> **Task to complete**:
Restrict the output to the lines below starting at the one that contains "Task: Click the empty Name property field" and ending at the one that contains "Screen dimensions: 1326x896", and restate them word for word, both ends included.

> **Information given**:
++++++

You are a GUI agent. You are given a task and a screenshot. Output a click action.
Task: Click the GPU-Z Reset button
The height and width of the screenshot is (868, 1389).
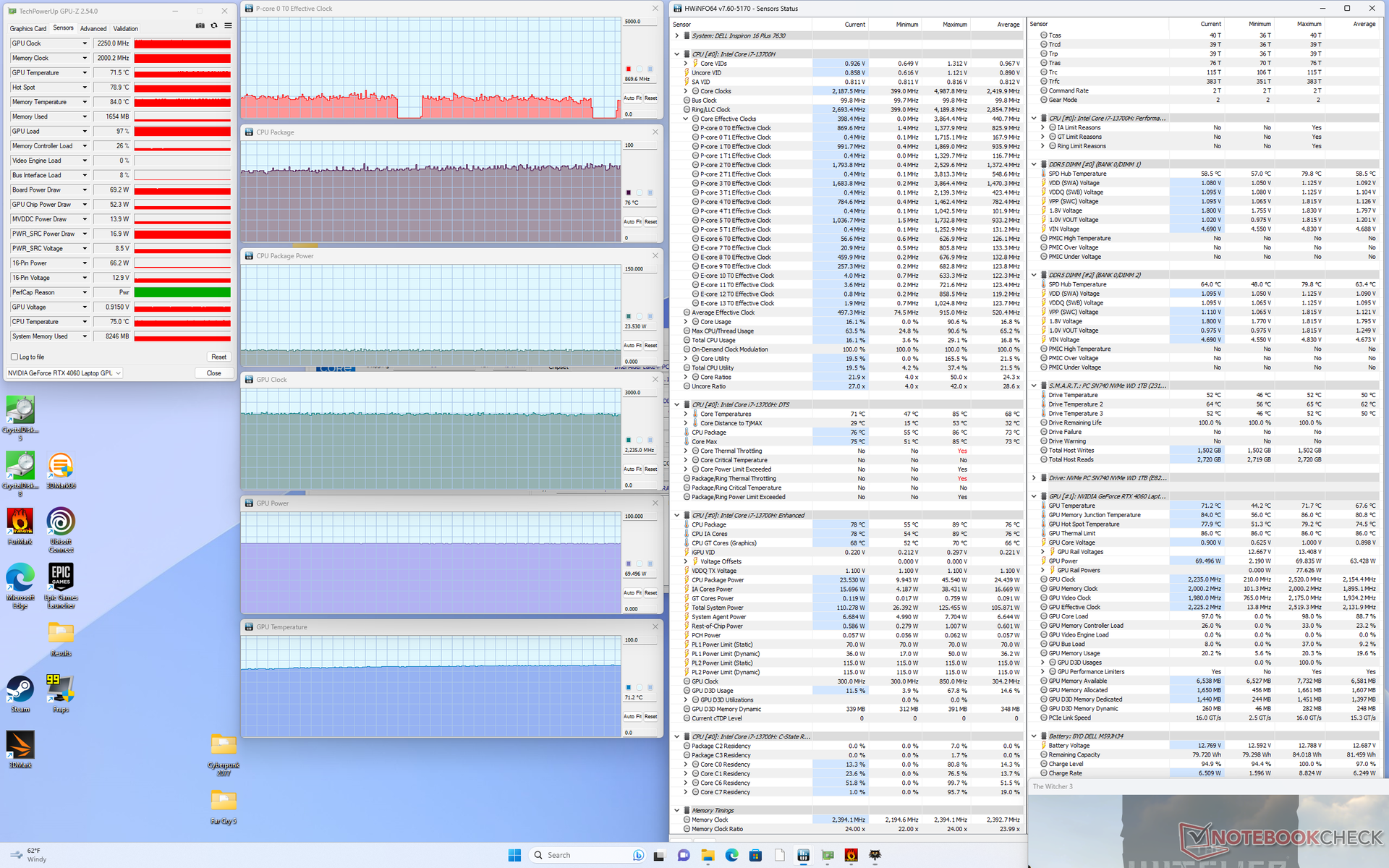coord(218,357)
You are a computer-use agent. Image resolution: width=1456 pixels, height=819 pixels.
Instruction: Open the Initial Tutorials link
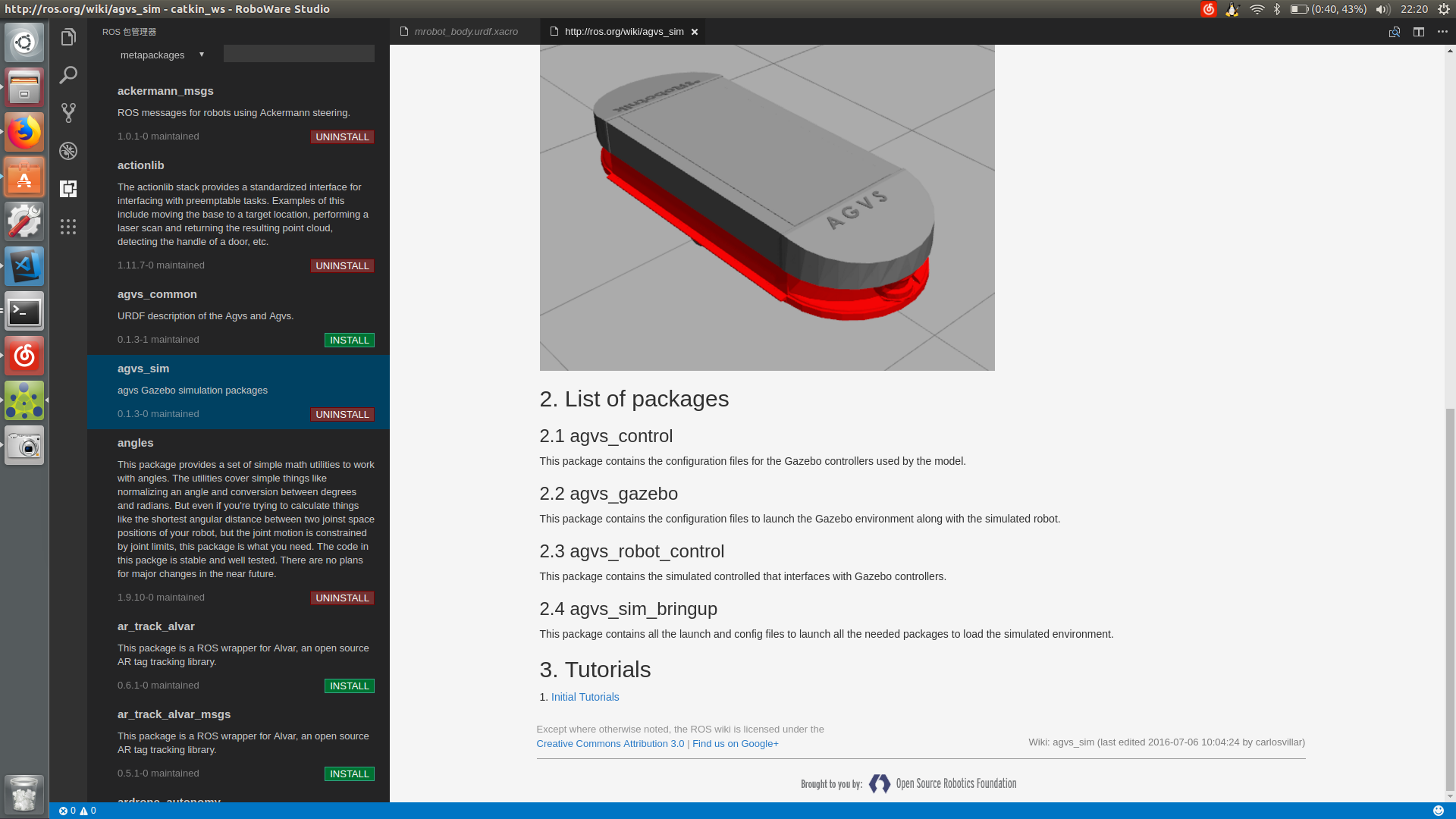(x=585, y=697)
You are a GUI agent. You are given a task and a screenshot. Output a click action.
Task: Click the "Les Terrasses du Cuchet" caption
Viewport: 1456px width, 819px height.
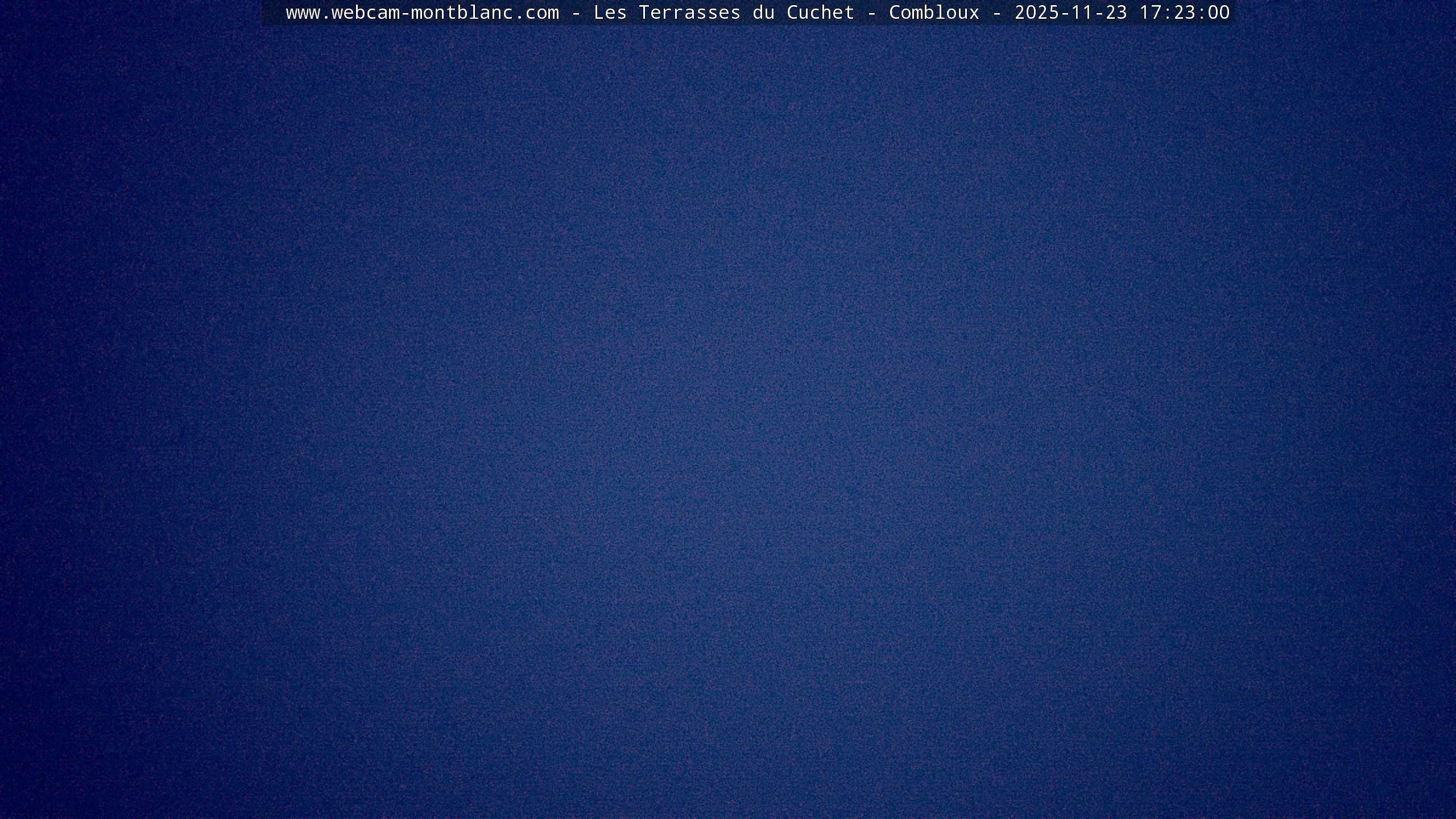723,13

++++++

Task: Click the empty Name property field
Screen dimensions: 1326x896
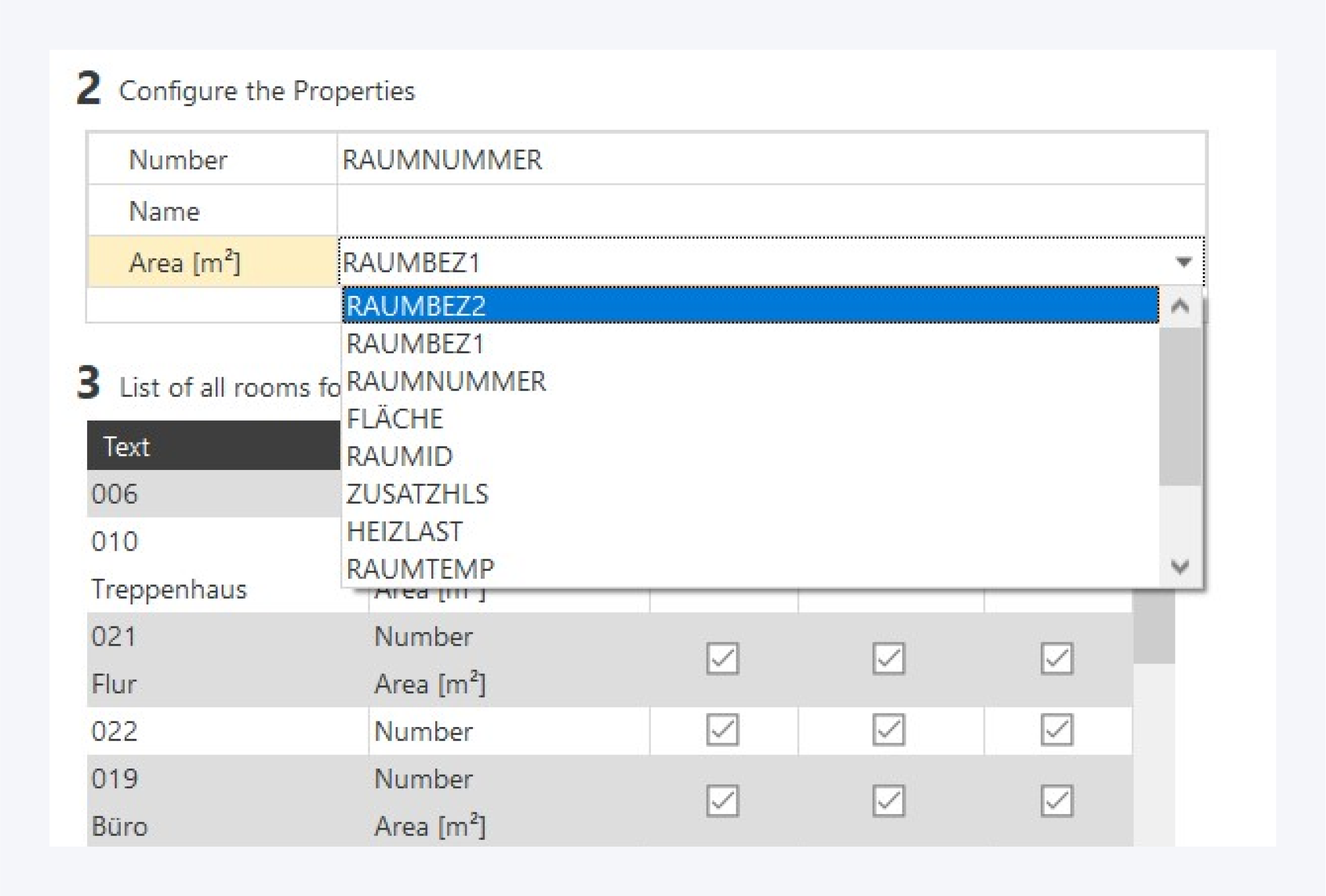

++++++

> **Answer space**:
Task: Click the empty Name property field
Screen dimensions: 1326x896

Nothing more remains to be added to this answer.